**PROBLEM TO WORK ON:**
Comb the records below for the string "Allen" and copy each line where it turns up.

**DATA LISTING:**
══════════
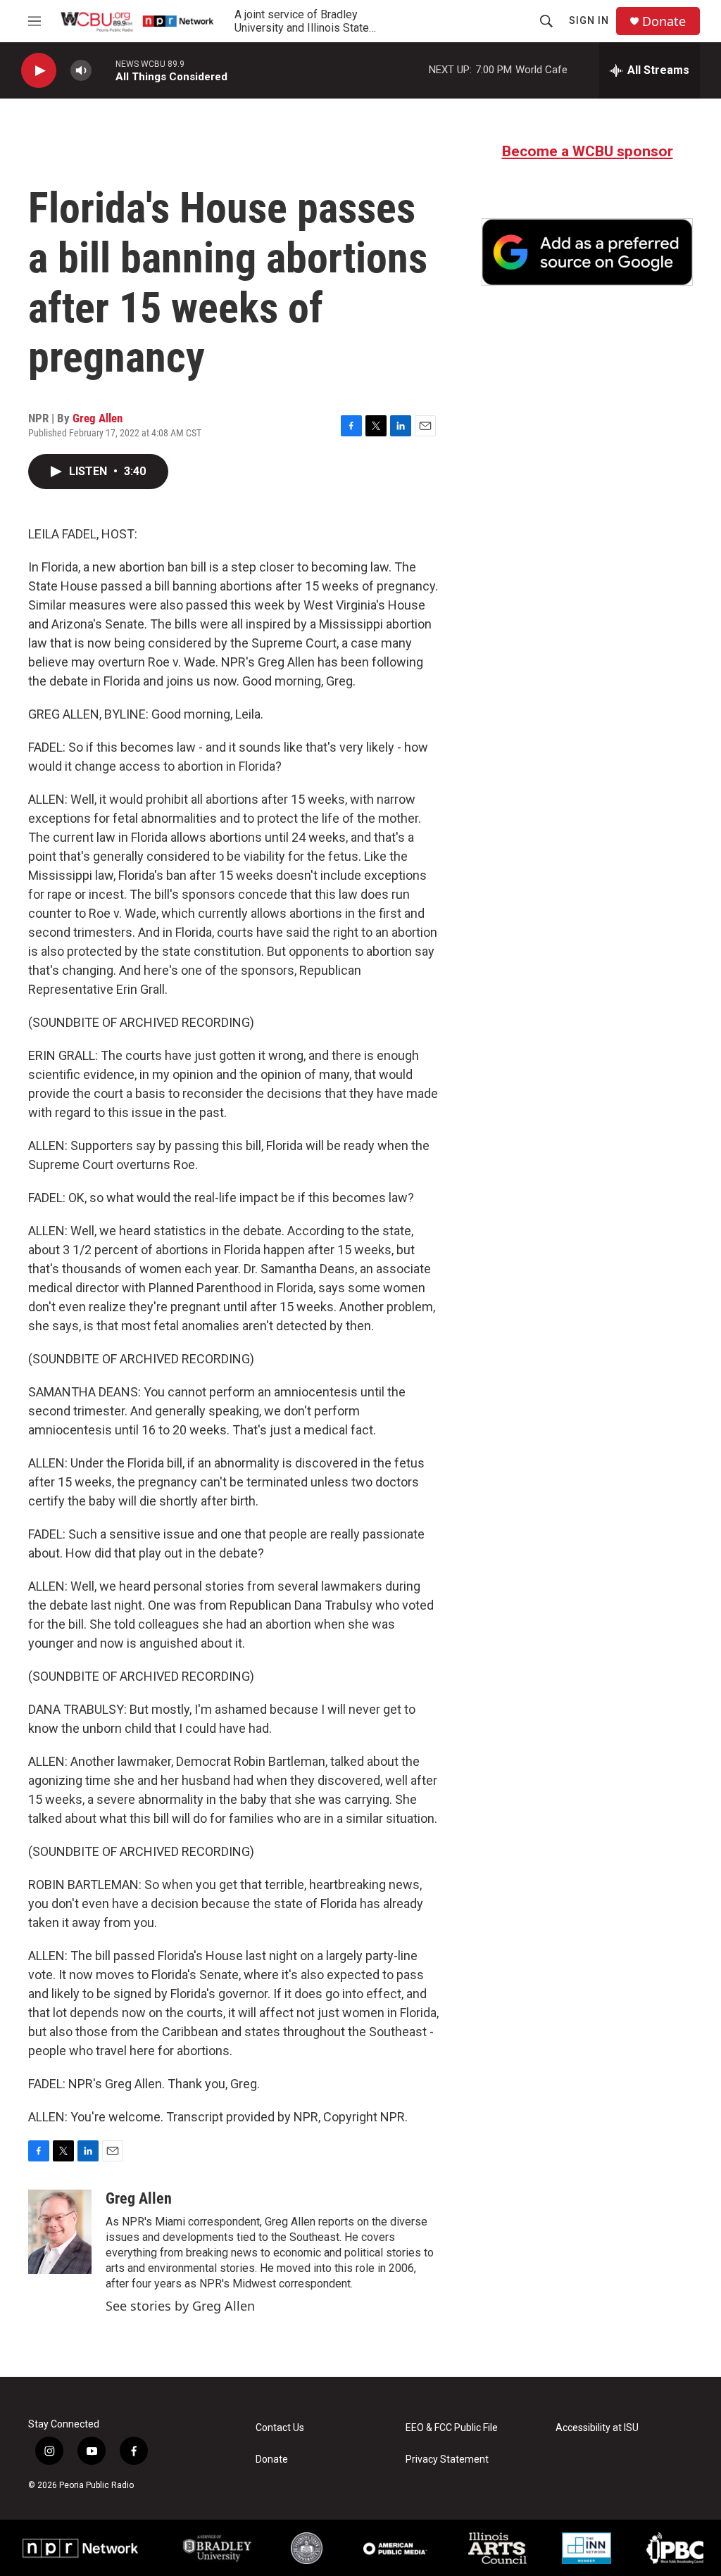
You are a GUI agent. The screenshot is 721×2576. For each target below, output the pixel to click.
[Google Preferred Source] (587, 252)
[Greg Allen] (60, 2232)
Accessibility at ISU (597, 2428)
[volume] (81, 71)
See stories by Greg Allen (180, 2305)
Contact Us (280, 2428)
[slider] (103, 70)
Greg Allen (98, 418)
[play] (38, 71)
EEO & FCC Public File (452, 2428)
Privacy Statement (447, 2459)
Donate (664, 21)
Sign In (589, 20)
══════════
**OUTPUT BELOW:**
[Greg Allen] (60, 2232)
See stories by Greg Allen (180, 2305)
Greg Allen (98, 418)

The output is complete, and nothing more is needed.